God also testified to it by signs, wonders and various miracles, and by gifts of the Holy Spirit distributed according to his will. (Hebrews 2:4)
Today, I got home from hauling my fourth load of water for the day. All the way on that last trip, I’d been hearing odd sounds, sounds that worried me and made me wonder if my 1996 Dodge Ram was about to give up on me. Returning to the hill, I hooked onto the hose and started the water flowing to the cistern. At that point, I glanced back to the truck and thought fondly of it. Then I noticed something rather alarming.
My front left wheel was missing three lugnuts. The remaining five looked as if they were holding on with their last turn of threading. In short, my wheel had nearly fallen off as I drove through Oak Grove with 3,500 pounds of water in the bed. Immediately I realized that somebody–me, of course–had neglected to tighten the lugs after mounting the spare last week.
I mention this today because my wheel did not fall off. I mention it because I’m convinced that my loving God protected me from my own stupidity and carelessness. Yes, I’ll have to fuss with replacing the bolts, which had their threads nearly chewed off, but that’s immensely preferable to grinding to a halt on Broadway as my wheel rolls off to its own private destiny.

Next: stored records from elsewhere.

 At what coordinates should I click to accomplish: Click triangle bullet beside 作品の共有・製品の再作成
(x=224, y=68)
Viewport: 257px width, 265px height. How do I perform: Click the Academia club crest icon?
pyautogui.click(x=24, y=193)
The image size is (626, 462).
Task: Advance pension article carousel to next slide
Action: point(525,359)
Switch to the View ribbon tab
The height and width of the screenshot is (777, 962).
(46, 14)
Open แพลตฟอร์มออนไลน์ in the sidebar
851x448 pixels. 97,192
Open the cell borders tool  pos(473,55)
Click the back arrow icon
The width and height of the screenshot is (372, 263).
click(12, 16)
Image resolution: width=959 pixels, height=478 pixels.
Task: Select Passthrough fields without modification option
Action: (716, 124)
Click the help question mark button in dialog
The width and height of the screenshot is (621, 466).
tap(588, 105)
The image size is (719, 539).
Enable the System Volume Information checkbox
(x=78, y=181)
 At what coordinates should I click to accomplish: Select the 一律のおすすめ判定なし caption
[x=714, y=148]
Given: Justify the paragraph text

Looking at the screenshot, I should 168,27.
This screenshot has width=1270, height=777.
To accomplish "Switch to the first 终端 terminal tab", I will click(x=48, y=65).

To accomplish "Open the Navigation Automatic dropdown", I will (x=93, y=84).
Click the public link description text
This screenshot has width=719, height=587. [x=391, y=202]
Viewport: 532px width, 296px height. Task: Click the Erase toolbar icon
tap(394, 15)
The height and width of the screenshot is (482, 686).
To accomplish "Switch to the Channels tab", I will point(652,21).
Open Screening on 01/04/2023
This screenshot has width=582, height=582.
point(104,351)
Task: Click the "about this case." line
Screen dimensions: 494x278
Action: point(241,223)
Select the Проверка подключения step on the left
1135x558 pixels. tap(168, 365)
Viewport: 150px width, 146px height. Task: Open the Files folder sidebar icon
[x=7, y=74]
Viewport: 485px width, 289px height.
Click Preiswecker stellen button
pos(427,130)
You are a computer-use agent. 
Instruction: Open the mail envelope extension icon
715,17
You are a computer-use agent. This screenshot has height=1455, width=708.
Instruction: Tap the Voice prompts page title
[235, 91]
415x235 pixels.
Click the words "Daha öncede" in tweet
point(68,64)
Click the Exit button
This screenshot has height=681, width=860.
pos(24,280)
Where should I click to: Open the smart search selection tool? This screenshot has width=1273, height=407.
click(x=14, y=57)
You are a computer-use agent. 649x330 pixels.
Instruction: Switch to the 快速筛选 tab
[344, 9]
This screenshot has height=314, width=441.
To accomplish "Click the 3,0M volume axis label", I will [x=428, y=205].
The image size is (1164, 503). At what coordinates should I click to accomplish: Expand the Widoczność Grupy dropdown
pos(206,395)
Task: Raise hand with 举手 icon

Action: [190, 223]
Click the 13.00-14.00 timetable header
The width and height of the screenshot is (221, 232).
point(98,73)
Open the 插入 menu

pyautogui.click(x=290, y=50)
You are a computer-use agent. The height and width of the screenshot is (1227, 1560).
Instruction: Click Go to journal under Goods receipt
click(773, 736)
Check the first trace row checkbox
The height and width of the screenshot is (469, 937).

Every day, God testifies to that great salvation we have through Jesus Christ by little acts of grace punctuated by occasional big acts of grace. I’m convinced that we never know exactly how many things God arranges in our lives to shield us from harm and steer us toward blessings. While we might grumble that God doesn’t shower us with hundred-dollar bills, He does many things, some of which utterly escape our attention.
My skeptical friends would simply dismiss my precarious truck wheel as good luck. Had I driven another five miles, they’ll suggest, I’d have come to a rough stop. Perhaps, but my God knew where I lived. He knew how much vibration those lugs could endure. He knew me–and more to the point loves me.